Construction of the signature genes prognostic signature based on signature genes in the training cohort. A The distribution of the risk score, OS. B Heatmap of the signature genes correlated with risk-score. C Kaplan Meier analysis of two risk groups. D AUC value of prediction performance of the model for survival rate (1, 2, 3, 4 and 5 year)

Likewise, the GC patients of validation cohort were segmented into low- and high-risk groups (Fig. 4A). The correlation of risk-score and signature genes (Fig. 4B), and the result of Kaplan–Meier curve were similar with training cohort (p = 0.01) (Fig. 4C). Moreover, the AUCs for 1-year was 0.675; 2-years was 0.649; 3-years was 0.609; 4-years was 0.602 and 5-years was 0.602 (Fig. 4D).

Fig. 4
figure 4

Construction of the signature genes prognostic signature in the validation cohort. A The distribution of the risk score, OS. B Heatmap of the signature genes correlated with risk-score. C Kaplan Meier analysis of two risk groups. D AUC value of prediction performance of the model for survival rate (1, 2, 3, 4 and 5 year)

Independent prognostic analysis of IMRGs signature

The 345 patients of TCGA with complete information including treatment type, risk-score, ajcc pathologic stage, gender, ajcc pathologic m, age at index and ajcc pathologic t were included for univariate Cox regression analysis. As shown in Fig. 5A, treatment type and risk-score were related with risk model. Moreover, treatment type and risk-score were selected as independent prognostic factors by multivariate Cox regression analysis (Fig. 5B). Next, treatment type and risk-score were included to establish a nomogram and the C-index of nomogram model was 0.60 (Fig. 5C). Furthermore, the calibration effect of 1- and 3-years in calibration curve were performed well (Fig. 5D). Decision curve analysis (DCA) shows that the nomogram model achieves better net benefit than 1-year OS rate (Fig. 5E).

Fig. 5
figure 5

Building and evaluation of a nomogram model linked to signature. A Univariate Cox regression analysis; Multivariate Cox regression analysis to select independent prognostic factors. C The nomogram model comprised of independent prognostic factors; D Calibration curves of OS (1-, 3-, and 5-year) predicted by the nomogram; E The DCA curves to show the expected net benefits based on the nomogram prediction at different threshold probabilities. None: assume an event will occur in no patients (horizontal black line); All: assume an event will occur in all patients (green line)

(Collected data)
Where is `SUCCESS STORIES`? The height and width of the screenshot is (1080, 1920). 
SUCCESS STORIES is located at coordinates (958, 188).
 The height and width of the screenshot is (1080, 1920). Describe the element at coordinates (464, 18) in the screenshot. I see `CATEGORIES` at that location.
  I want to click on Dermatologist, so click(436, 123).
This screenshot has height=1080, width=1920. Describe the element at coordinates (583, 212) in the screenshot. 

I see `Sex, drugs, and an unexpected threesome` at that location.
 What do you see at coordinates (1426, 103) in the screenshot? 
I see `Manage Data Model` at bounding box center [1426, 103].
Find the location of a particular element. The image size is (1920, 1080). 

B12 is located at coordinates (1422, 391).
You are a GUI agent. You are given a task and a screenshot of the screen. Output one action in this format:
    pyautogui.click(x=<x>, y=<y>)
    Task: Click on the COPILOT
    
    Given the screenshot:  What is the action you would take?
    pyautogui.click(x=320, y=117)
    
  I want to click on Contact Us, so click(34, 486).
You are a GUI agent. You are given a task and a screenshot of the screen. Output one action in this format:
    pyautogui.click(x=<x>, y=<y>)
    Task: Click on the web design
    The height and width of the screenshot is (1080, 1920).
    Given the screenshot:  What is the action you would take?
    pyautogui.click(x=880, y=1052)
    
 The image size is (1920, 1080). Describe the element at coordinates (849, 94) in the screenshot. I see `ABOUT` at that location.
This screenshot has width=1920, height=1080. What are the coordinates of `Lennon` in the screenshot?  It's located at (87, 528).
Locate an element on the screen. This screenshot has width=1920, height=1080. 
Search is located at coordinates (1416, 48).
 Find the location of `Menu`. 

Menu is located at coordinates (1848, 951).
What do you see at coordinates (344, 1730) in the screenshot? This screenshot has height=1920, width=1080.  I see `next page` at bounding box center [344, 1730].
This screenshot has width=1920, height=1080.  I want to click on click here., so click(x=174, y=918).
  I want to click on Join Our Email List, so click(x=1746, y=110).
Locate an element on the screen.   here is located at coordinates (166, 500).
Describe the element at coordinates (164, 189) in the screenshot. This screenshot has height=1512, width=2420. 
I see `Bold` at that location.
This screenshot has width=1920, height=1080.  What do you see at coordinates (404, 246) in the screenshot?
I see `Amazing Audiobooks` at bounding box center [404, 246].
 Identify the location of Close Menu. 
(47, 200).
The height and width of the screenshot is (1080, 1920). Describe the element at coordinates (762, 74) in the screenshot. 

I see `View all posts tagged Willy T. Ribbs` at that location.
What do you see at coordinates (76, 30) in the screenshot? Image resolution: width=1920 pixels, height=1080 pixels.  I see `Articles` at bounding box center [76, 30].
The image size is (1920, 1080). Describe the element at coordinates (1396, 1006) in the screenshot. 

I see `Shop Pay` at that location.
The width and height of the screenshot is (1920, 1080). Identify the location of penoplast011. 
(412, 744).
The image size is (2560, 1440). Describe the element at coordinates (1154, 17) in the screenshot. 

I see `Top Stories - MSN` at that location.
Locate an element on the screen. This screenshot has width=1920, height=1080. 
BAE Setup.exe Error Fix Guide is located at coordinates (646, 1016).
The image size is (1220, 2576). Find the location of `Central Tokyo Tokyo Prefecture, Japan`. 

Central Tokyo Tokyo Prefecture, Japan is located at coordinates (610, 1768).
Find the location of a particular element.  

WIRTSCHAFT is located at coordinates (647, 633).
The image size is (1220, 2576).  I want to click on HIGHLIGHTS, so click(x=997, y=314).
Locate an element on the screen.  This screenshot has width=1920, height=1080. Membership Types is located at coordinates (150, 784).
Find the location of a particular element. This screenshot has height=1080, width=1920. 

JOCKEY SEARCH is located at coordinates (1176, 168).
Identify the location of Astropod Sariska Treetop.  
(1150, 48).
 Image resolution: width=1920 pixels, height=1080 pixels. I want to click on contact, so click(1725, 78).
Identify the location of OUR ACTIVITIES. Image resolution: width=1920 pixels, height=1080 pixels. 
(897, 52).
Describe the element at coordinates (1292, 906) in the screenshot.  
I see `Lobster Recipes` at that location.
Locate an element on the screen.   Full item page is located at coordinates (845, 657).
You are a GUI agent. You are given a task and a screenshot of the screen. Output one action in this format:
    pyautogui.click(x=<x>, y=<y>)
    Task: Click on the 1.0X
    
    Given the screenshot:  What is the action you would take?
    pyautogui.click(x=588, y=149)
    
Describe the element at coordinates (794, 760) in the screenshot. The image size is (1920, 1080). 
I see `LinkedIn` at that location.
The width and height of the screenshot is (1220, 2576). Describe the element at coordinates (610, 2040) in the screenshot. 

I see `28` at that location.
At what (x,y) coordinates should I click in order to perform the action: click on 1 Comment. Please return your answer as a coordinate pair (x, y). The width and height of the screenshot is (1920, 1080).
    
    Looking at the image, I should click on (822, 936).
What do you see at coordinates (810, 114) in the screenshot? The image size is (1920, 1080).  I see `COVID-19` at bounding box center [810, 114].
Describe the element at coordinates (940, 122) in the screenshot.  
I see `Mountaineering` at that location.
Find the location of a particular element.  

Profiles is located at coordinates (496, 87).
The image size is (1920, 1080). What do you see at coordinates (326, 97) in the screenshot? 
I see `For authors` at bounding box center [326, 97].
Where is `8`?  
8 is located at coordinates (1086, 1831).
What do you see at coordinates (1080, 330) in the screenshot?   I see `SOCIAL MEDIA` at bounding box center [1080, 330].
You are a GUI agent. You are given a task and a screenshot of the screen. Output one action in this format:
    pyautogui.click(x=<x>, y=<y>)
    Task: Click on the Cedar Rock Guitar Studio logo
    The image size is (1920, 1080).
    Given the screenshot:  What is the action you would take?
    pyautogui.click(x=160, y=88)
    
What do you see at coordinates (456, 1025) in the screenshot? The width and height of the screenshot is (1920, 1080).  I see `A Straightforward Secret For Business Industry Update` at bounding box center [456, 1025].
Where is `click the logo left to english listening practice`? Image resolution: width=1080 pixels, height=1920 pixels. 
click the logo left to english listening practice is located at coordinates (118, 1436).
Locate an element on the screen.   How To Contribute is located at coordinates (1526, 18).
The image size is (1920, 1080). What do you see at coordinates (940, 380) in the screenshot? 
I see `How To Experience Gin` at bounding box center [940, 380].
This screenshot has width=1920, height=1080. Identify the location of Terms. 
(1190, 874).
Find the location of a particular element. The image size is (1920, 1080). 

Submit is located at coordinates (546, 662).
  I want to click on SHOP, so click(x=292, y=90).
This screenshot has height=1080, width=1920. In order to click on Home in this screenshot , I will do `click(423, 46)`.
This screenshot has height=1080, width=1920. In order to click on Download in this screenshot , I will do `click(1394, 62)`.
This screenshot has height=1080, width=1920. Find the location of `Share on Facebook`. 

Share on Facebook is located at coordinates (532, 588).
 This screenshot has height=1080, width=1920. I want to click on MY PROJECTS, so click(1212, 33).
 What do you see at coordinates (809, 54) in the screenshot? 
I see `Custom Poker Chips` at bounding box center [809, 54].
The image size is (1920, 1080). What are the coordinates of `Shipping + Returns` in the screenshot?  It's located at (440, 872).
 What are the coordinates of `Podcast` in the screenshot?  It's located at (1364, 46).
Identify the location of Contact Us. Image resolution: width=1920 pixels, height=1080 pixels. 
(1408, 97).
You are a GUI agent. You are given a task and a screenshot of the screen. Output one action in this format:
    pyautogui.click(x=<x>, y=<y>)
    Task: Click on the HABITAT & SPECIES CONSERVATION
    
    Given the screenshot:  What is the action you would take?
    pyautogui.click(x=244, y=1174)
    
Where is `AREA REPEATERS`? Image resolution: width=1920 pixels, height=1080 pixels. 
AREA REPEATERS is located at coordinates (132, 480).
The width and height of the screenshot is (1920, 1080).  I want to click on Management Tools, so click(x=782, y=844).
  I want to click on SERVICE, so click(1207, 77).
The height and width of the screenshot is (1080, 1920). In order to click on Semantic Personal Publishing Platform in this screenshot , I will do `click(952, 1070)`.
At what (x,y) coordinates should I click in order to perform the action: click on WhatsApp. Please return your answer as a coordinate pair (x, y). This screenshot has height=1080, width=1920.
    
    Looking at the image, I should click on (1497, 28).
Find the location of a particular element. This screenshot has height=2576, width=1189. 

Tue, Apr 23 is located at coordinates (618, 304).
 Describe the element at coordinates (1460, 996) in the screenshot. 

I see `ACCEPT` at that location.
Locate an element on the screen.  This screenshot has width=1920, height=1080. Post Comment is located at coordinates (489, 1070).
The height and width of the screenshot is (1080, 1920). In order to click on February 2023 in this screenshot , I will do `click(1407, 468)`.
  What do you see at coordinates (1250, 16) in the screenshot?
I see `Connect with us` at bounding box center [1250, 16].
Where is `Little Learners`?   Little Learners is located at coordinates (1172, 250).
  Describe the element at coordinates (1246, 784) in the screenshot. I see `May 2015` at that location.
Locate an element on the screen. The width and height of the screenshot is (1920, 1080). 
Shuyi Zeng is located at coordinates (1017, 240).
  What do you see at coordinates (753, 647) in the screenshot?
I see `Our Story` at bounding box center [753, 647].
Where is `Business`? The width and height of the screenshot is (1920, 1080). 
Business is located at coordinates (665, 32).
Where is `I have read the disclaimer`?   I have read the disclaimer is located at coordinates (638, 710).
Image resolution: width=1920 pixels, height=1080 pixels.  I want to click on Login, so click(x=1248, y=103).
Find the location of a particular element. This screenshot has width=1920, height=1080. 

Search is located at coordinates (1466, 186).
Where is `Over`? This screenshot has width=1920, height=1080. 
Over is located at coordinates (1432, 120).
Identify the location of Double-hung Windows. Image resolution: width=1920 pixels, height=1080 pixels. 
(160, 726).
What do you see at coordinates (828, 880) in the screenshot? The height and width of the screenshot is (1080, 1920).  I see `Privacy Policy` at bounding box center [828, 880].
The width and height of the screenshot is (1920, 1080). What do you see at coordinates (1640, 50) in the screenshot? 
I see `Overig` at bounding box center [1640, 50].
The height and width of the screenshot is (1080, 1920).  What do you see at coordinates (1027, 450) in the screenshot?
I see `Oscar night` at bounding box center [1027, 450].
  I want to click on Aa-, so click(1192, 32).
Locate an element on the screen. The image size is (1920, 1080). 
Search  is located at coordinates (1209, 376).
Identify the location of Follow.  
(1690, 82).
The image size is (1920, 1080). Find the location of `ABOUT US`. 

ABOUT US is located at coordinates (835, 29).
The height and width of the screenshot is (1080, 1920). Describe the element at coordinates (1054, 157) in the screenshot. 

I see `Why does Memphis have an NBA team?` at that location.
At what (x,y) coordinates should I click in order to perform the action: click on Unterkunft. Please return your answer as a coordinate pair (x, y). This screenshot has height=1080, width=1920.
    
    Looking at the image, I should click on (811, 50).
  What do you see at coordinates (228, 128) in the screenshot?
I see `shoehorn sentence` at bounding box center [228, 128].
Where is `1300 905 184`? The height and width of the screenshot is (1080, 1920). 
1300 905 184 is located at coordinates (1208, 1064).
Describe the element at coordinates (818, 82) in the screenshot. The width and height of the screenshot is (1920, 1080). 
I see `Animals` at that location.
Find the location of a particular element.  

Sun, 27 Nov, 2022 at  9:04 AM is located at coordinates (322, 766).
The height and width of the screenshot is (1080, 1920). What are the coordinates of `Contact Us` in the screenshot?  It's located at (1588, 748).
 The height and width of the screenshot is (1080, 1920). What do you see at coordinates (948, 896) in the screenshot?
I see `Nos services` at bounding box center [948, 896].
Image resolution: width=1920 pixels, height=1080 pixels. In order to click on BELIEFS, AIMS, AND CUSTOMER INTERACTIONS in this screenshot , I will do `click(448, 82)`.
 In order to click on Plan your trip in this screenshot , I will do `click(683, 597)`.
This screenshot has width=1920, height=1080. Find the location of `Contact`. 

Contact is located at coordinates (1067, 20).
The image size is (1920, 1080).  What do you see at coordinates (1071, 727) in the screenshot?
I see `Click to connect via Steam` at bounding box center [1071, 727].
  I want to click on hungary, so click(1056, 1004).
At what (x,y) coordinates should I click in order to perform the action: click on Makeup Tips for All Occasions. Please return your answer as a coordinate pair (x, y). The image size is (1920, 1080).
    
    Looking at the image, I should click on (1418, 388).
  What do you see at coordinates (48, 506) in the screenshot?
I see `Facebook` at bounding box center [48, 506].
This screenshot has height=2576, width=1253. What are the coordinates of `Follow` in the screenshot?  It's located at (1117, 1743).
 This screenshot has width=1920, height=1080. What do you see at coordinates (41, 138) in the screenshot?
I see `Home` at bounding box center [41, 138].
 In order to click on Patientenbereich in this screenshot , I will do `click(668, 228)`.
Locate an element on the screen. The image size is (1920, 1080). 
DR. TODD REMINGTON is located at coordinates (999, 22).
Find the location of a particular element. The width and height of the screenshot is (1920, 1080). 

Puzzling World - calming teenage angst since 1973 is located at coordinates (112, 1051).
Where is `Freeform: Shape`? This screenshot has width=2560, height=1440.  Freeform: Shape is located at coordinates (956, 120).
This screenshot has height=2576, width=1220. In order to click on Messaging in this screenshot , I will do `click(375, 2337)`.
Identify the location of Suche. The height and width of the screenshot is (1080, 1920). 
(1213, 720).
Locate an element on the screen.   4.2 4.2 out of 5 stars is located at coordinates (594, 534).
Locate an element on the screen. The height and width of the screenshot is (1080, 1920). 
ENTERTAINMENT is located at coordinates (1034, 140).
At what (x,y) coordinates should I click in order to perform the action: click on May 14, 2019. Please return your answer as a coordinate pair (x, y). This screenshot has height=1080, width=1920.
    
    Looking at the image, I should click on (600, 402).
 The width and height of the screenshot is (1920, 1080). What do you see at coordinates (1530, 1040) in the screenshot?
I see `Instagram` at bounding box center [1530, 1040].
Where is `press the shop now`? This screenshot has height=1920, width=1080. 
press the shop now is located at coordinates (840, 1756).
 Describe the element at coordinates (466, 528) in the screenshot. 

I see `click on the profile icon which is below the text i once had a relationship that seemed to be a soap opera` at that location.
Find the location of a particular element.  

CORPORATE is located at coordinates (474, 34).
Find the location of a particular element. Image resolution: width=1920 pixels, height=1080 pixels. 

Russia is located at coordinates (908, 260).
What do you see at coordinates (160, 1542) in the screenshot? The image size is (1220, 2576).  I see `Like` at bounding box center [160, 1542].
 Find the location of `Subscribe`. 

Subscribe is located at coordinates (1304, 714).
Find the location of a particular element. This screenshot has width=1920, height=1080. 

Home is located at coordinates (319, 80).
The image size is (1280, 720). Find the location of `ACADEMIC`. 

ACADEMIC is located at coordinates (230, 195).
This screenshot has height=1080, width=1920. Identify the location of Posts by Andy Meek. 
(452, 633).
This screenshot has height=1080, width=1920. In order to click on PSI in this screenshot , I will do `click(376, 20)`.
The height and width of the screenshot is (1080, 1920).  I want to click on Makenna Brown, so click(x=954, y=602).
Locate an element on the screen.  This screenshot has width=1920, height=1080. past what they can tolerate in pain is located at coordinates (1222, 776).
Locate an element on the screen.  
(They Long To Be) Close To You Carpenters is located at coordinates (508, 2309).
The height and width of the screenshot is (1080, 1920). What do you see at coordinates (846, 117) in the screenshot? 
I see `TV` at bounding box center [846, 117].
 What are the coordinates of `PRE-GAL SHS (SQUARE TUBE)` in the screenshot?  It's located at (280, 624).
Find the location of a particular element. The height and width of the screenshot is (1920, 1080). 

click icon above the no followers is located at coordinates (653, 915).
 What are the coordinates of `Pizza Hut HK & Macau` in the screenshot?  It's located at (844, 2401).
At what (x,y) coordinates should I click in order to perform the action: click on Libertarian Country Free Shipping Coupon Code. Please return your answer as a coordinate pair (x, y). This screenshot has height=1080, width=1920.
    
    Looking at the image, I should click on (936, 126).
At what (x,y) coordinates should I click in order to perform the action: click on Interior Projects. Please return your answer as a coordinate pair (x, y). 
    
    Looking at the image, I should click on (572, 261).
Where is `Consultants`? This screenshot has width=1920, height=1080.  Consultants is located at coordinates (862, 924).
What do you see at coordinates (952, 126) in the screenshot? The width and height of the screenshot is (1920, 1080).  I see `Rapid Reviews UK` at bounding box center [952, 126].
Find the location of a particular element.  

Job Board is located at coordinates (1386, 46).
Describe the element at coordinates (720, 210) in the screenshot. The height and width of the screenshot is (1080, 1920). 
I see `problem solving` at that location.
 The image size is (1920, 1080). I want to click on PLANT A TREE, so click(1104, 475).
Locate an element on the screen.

[Work order 1]: According to the gastric cancer prognostic signature excerpt, what was the C-index of the nomogram model?
[Work order 2]: Proceed with the gastric cancer prognostic signature excerpt, starting right after its final sentence.

[Answer 1]: 0.60

[Answer 2]:
Correlation analysis between the IMRGs signature and clinical characteristics

The heatmap and box plots showed that the expression of the P4HA3 and MMP1 were high in GC patients of high-risk group. However, the abundance of the DOHH was high in GC of low-risk group (p < 0.0001) (Fig. 6A-B). And meanwhile, patients with high expression of P4HA3 and MMP1 had worse prognosis than that with low expression, otherwise, individuals with high expression of DOHH had a high survival probability (p < 0.05) (Fig. 6C), consist with the results generated above. Further, it can be seen that the expression of MMP1 was related to the age and tumor stage of GC patients, that is, the MMP1 expression significantly increased in the cohorts at age > 60 and Stage II-IV (p < 0.05) (Fig. 6B).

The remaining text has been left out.